_Exercise description:_
Report, in full, each line of the material below in which the string "Open" occurs.

_Records provided:_
>>>
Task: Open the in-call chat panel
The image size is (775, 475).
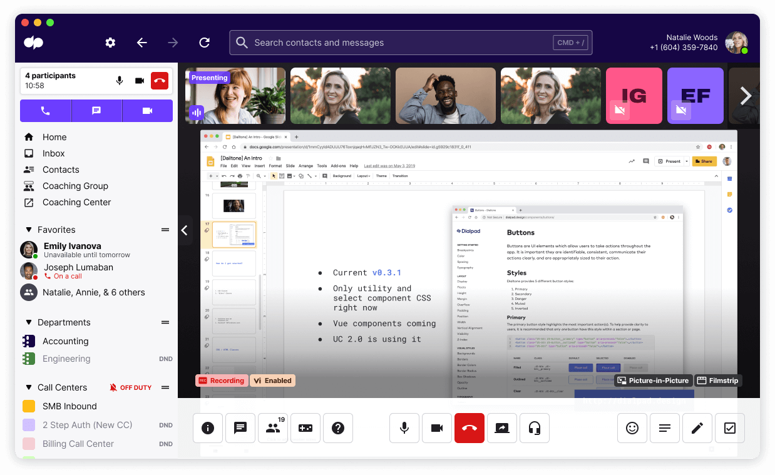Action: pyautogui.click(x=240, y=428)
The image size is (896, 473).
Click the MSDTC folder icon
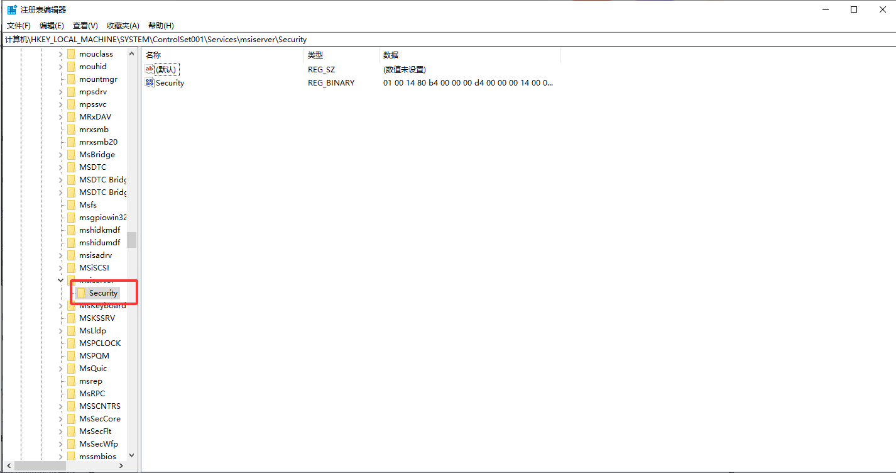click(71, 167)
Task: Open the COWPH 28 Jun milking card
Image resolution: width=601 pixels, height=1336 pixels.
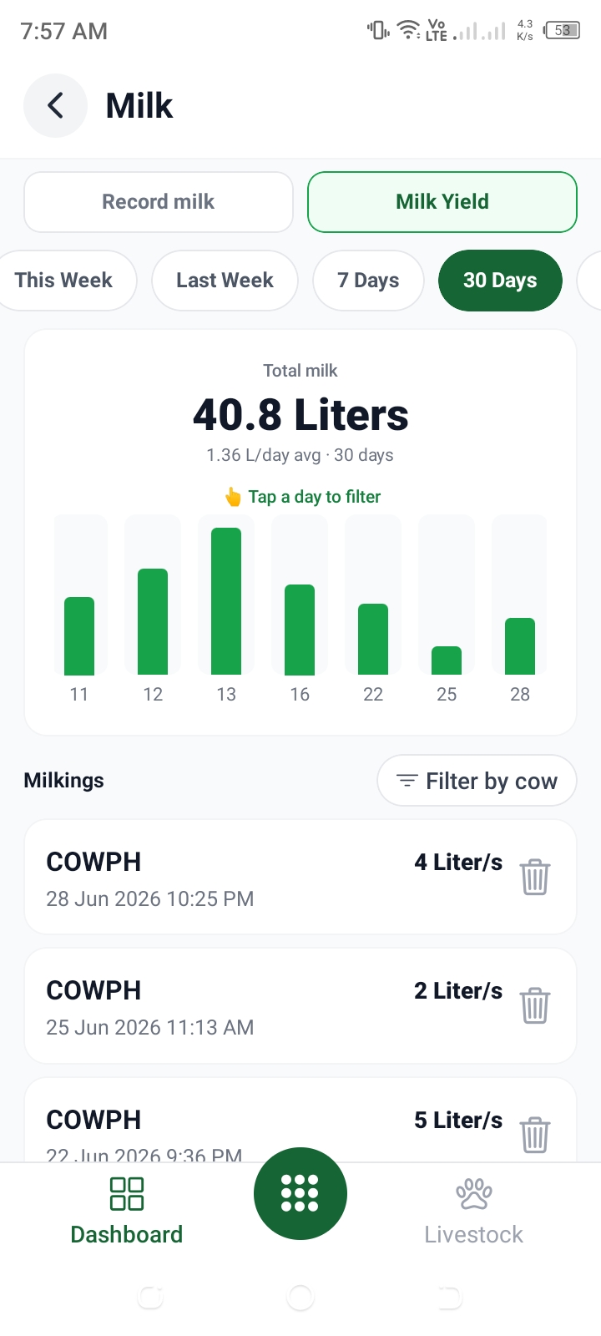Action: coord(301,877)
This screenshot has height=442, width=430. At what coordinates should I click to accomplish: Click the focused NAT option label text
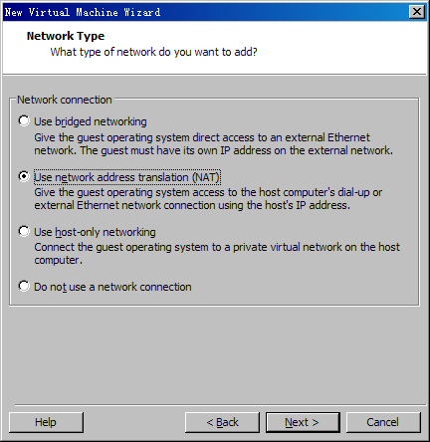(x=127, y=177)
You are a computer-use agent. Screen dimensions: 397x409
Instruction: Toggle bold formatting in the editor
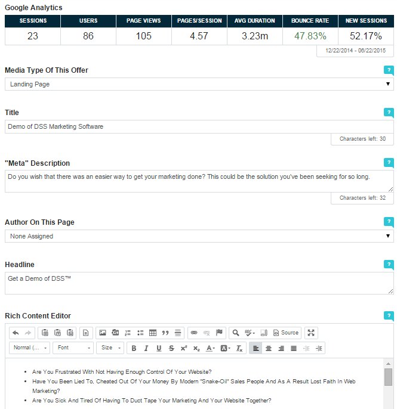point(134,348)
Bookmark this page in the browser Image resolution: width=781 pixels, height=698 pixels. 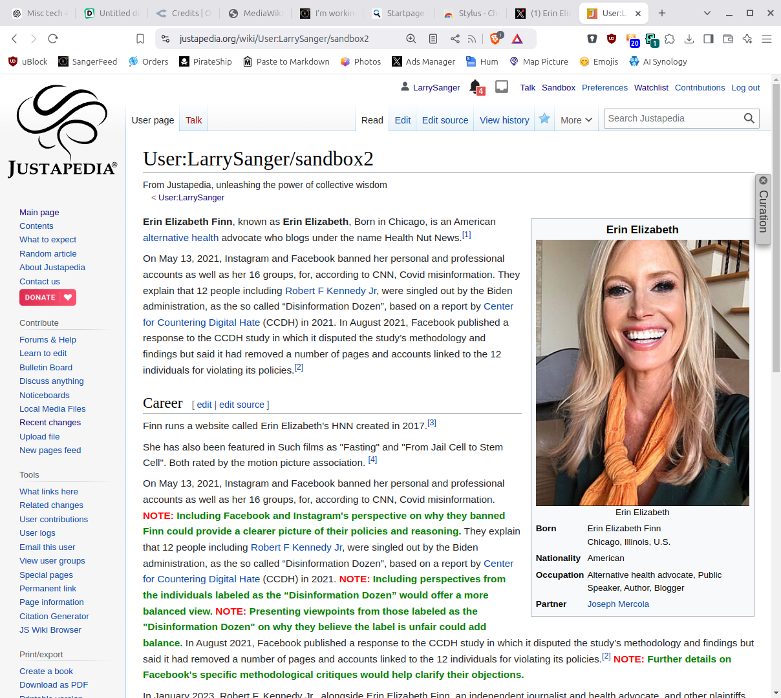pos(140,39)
<<<
_Answer box:_
Task: Open the in-call chat panel
Task: Open the COWPH 28 Jun milking card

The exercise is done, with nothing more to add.